■ TO DO:
Return every record exactly as it appears. Leave nothing out.

[Collection entries]
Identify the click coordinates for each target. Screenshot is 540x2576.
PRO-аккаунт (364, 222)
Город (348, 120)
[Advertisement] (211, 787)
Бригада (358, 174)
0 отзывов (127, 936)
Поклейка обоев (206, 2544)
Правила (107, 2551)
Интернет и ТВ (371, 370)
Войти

■ FINISHED TASK:
Identify the click coordinates for each target. Screenshot is 540x2576.
PRO-аккаунт (364, 222)
Город (348, 120)
[Advertisement] (211, 787)
Бригада (358, 174)
0 отзывов (127, 936)
Поклейка обоев (206, 2544)
Правила (107, 2551)
Интернет и ТВ (371, 370)
Войти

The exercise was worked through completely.